Safety indicators are mixed and should be underwritten thoughtfully. The neighborhood’s crime rank is 123 out of 216 metro neighborhoods (higher ranks indicate fewer issues), suggesting it is not among the safer parts of Winston-Salem. Nationally, safety percentiles are on the lower side, placing the area below many neighborhoods across the country.
Recent trends show some improvement in violent incidents year over year, while property-related offenses have been more volatile. For investors, this implies prudent security measures and resident communication can be relevant to leasing and retention strategies, and comparable underwriting should use neighborhood-level data rather than block-by-block assumptions.
Proximity to anchor employers supports a diversified employment base and commuter convenience for residents. Notable nearby headquarters include BB&T Corp., Reynolds American, and Hanesbrands, with VF farther out in the regional job shed.

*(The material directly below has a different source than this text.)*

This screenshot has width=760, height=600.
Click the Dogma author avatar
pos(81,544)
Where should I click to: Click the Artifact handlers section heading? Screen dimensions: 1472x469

- BB&T Corp. — banking (3.1 miles) — HQ
- Reynolds American — tobacco/consumer goods (3.3 miles) — HQ
- Hanesbrands — apparel (9.0 miles) — HQ
- VF — apparel & footwear (27.2 miles) — HQ
This 2007-vintage, 102-unit asset offers scale and a renter-oriented location where daily conveniences, schools above the metro median, and proximity to corporate employers underpin demand. The property’s newer vintage relative to the neighborhood average supports competitive positioning versus older stock, while mid-life capital planning can target building systems and unit finishes to enhance leasing velocity and rent resilience. According to CRE market data from WDSuite, the surrounding neighborhood shows a high share of renter-occupied housing and mid-range rent levels, which help sustain occupancy even as broader neighborhood occupancy trends have softened.
Within a 3-mile radius, household growth and rising incomes point to a gradually expanding and higher-earning renter base, supporting collections and measured rent growth. Balanced underwriting should account for ownership alternatives given comparatively lower home values locally, limited park access, and safety perceptions, while leaning into commute convenience and product quality to differentiate.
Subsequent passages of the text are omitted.